In my case, the saddle is my long-neglected blog – an external discipline that pricks my conscience and reminds me that I haven’t made time to write. I’m trying to be more self-aware… to break myself of habitually saying, “I never have time to write.” Trying to put the onus on myself rather than on outside forces. Time is entirely in my control: I just need to twist its tail and bring it to heel.
I write from London where, in contrast to Colorado, I seem to have more time to collect myself. The town is alive with tourists. Olympic fever has peaked, but the town is still flushed and running on adrenalin. Sunday evening I watched the closing ceremonies on the telly; yesterday, I elbowed my way through the crowds to watch the athletes on parade, but the density got to me, and I returned to the flat to read all about it.
The Paralympics have most certainly come into their own. I particularly liked the symbolism of the closing ceremony: the blend of Willy Wonka, Mad Max, science fiction and fantasy; the ominous, glossy black crows on stilts; the pre-historic creatures and vehicles built of salvaged materials kluged together…. all symbolic of the dark thoughts on disability that be-devil us and hold the disabled at-bay.
And then the transformative power of dawning light and the lyrics sung by Coldplay: “Open Your Eyes… Look at these stars… how they shine for you.” Watching the athletes in performance was moving. The scales fell from our eyes and those of us who are able-bodied were uplifted with the very visible soaring of the human spirit.
In step with this notion of transformation, yesterday I visited the BP Portrait Exhibit at the National Portrait Gallery. Any number of portraits caught my attention, but “Self-Portrait as an Unknown Gentleman” by Claire Kerr stopped me in my tracks. She took her inspiration from Titian’s “Portrait of an Englishman (1540-45).

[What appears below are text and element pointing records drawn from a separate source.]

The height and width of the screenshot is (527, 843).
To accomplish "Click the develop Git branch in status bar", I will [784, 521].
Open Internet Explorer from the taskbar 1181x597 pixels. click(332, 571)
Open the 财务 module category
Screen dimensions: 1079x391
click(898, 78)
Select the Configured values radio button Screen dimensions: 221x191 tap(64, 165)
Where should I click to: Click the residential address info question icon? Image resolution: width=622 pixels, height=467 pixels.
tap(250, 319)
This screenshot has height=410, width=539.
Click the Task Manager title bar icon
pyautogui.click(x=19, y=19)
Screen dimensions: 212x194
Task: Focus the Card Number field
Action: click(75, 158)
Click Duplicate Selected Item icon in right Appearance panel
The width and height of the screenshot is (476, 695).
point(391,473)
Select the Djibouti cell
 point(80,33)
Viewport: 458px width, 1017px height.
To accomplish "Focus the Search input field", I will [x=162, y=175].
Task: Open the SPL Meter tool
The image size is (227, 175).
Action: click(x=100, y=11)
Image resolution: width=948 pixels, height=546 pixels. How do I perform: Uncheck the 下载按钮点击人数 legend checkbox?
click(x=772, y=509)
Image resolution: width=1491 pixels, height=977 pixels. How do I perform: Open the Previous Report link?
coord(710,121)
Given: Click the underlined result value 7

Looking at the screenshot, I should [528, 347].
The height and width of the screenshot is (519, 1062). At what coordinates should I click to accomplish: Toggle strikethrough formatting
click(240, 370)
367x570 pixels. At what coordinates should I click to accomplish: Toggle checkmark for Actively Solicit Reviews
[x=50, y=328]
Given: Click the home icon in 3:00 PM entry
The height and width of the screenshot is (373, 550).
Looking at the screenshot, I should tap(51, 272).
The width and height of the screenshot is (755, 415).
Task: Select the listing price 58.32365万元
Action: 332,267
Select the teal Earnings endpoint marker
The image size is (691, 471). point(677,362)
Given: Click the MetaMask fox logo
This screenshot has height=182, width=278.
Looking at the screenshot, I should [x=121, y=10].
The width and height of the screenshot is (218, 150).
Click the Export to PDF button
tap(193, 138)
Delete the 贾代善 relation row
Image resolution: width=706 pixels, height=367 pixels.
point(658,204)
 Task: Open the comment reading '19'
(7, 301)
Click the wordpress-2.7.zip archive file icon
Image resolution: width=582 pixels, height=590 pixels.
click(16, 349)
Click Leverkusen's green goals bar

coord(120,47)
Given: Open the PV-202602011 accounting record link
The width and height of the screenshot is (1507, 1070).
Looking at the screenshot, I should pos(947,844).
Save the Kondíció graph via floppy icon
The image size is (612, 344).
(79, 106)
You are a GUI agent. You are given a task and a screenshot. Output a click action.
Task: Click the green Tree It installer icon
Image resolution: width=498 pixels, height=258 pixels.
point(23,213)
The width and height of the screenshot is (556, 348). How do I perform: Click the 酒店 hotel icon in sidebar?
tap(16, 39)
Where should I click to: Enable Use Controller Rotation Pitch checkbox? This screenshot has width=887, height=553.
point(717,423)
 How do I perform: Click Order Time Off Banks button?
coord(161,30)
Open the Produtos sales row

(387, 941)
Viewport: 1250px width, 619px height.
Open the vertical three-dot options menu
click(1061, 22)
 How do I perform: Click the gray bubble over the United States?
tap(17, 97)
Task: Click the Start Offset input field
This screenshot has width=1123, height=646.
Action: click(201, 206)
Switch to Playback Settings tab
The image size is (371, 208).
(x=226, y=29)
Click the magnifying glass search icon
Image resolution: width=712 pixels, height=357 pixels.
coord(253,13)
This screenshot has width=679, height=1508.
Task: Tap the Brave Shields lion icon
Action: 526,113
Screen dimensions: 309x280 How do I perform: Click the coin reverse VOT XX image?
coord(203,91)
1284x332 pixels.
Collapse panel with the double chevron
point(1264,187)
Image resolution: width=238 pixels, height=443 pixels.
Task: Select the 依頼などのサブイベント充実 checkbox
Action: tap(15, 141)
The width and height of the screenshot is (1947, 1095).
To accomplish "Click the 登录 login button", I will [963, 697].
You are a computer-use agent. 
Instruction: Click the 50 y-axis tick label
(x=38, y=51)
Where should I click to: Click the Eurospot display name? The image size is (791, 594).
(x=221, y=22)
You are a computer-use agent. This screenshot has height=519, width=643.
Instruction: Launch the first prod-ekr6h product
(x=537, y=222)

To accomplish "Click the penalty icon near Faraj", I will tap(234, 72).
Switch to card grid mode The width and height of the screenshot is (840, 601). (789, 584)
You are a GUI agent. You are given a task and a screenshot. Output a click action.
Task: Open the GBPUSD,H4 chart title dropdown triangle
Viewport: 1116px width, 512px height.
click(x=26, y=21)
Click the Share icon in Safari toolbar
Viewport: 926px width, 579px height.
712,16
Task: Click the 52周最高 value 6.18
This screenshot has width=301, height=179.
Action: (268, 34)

Writing a bit of commentary, Claire wrote: The idea of a self-portrait that would work against self-definition appealed to me, given that self-definition is such an inescapable part of contemporary life and yet is enormously over-simplified.
I love Claire’s notion. I am many people… some known… some unknown. How I would define myself is not necessarily how others (who would not agree with one another) would define me.
My luggage has finally arrived. I flew on 5 September and I retrieved it on the 10th. If someone had opened my luggage, how would they have defined me? There is the science of … garbage-ology wherein social scientists analyze a person’s garbage. Is there a science of luggage-ology?
The loss of my luggage brought me low. A walk in the park picked me up. The beauty of London’s many parks is that they are increasingly unkempt. The ratio of un-mown grass to mown grass keeps increasing. Perhaps this is due to budget constraints. Whatever… I love it. How wonderful that a mere a hundred yards from a busy thoroughfare I can lie on the ground amidst the furled parchment-colored leaves of the Plane trees and look up to see golden grasses glinting in the sun above my head! After being at-odds with British Airways, it is lovely to feel the solidity of the ground and the warmth of the sun.